您可以使用while循环来保持抓取,直到加载带有禁用的“下一步”按钮的页面:

from bs4 import BeautifulSoup as soup
import requests, csv, re
def get_products(d):
   full_price = [i.text for i in getattr(d.find('li', {'class':'price-current'}), 'find_all', lambda _:[])(re.compile('strong|sup'))]
   return [getattr(d.find('a', {'class':'item-brand'}), 'img', {'title':'N/A'})['title'], d.find('a', {'class':'item-title'}).text, *full_price, d.find('li', {'class':'price-ship'}).text]

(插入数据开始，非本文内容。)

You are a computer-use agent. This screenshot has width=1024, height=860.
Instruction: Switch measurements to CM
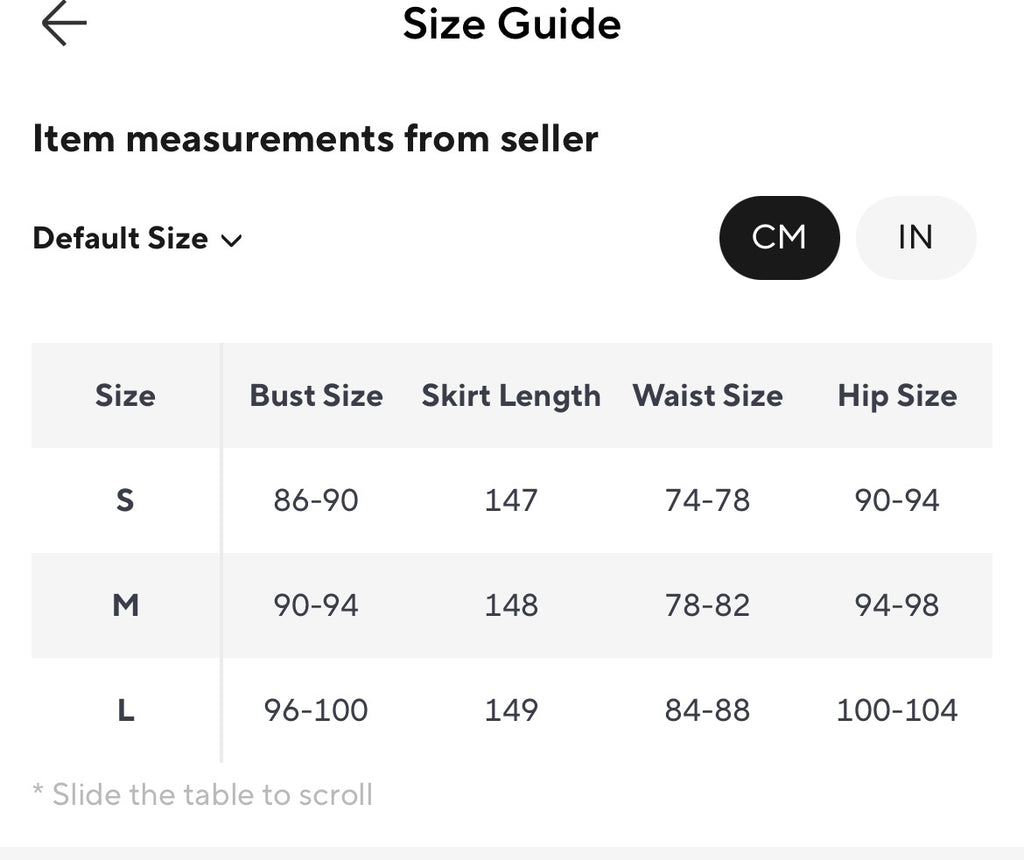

rows, count, header = [], 1, ['brand', 'title', 'pricing', 'centing',  'shipping']
while True:
   d = soup(requests.get(f'https://www.newegg.com/Desktop-Graphics-Cards/SubCategory/ID-48/Page-{count}?PageSize=96').text, 'html.parser')
   rows.extend([get_products(i) for i in d.find_all('div', {'class':re.compile('item\-container')})])
   if 'disabled' in d.find('button', {'title':'Next'}).attrs:
      break
   count += 1

with open('graphics_cards.csv', 'w') as f:
   write = csv.writer(f)
   write.writerows([header, *rows])

输出(前五个产品)

brand,title,pricing,centing,shipping
ASUS,ASUS ROG Strix GeForce RTX 2070 DirectX 12 ROG-STRIX-RTX2070-8G-GAMING 8GB 256-Bit GDDR6 PCI Express 3.0 HDCP Ready Video Card,509,.99,"
    Free Shipping
"
MSI,MSI Radeon RX 580 DirectX 12 RX 580 ARMOR 8G OC 8GB 256-Bit GDDR5 PCI Express x16 HDCP Ready CrossFireX Support Video Card,194,.99,"
    Free Shipping
"
GIGABYTE,"GIGABYTE GeForce GTX 1660 GAMING OC 6G Graphics Card, 3 x WINDFORCE Fans, 6GB 192-Bit GDDR5, GV-N1660GAMING OC-6GD Video Card",229,.99,"
    Free Shipping
"
Sapphire Tech,SAPPHIRE NITRO+ Radeon RX Vega 64 DirectX 12 100410NT+SR 8GB 2048-Bit HBM2 PCI Express 3.0 Video Card,399,.99,"
    Free Shipping
"
ASUS,ASUS Radeon RX 580 O4G Dual-fan OC Edition GDDR5 DP HDMI DVI VR Ready AMD Graphics Card (DUAL-RX580-O4G),189,.99,"
    Free Shipping
"